Pelvic incidence (PI), first described by Duval Beaupere, is unique for skeletal mature individuals and is not affected by posture [24]. Since PI is the sum of sacral slope (SS) and pelvic tilt (PT), it is a valid descriptor of the global shape of the pelvis and the position of the sacrum in the pelvic unit [25]. Pelvic incidence minus lumbar lordosis (PI-LL) was used to quantify the mismatch between pelvic morphology and lumbar curve [26, 27]. In this study, there was no difference in PI values between male and female DLS patients, LL was greater in male patients than in female patients, and PI-LL was less in male patients than in female patients according to geometric calculations. In addition, the PI-LL values of male and female patients were positively correlated with their Cobb angles. Han et al. [28] found significantly lower LL values in DLS patients compared to normal subjects in a comparative study. A prospective study by Jimbo et al. [29] concluded that the decrease in LL is a result of the progression of lumbar degeneration and leads to further deformities. These studies all support our conclusion that it is precisely because female patients exhibit a more severe scoliosis angle than male patients, which in turn results in smaller LL values, and larger PI-LL values. Furthermore, the PI-LL mismatch was higher in female than male, and ODI showed no statistical difference according to sex. This findings suggested that sex-based difference can impact manifestation of DLS. It also strengthens our conclusion that low back pain was more pronounced in male patients and scoliosis was more severe in female patients.
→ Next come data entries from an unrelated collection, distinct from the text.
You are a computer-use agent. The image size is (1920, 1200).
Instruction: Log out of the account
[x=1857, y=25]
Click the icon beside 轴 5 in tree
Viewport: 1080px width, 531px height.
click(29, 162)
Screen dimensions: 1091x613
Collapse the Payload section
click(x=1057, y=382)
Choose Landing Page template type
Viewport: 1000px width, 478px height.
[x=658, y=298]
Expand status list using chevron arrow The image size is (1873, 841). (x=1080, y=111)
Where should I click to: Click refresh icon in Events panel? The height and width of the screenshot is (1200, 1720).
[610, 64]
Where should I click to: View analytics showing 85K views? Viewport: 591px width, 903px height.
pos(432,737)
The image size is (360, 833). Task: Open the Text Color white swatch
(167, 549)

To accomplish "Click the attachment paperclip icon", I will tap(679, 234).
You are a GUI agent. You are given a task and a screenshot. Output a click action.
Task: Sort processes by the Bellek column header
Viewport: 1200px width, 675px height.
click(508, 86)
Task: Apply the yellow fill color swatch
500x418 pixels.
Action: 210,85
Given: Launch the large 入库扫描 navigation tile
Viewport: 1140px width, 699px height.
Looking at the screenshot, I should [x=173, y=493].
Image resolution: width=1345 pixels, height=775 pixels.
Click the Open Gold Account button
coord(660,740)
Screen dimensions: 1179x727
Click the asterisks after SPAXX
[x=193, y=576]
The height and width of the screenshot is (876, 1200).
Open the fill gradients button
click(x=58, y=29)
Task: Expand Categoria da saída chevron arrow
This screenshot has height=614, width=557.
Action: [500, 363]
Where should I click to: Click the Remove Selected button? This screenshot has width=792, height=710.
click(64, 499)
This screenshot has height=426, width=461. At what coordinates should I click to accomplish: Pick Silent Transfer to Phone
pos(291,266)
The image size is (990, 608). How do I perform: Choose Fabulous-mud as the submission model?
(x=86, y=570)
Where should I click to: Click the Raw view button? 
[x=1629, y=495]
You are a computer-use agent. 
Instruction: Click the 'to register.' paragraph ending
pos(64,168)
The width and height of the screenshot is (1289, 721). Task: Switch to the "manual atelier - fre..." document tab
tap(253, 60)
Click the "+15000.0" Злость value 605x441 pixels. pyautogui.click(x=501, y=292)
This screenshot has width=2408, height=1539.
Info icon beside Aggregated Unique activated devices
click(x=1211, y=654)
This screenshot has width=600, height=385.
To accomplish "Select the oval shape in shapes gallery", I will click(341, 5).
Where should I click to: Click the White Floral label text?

In previous research on the pathogenesis of DLS patients, male and female patients were usually analyzed as a whole. Our current research shows that the clinical manifestations of male and female DLS patients are not identical. We believe that the influence of gender should be considered in future research on the pathogenesis of DLS patients.

We recognize that the current study still has limitations. As it was a retrospective study, we could not provide strong evidence of causality for the various differences between male and female DLS patients. However, as a cross-sectional study, we can still demonstrate that gender factors play a role in the development of scoliosis in DLS. In addition, our study was a single-center study, and the patients were all from the north of China, and whether the findings can be generalized to other ethnic groups still needs to be confirmed by further multi-center large-sample studies.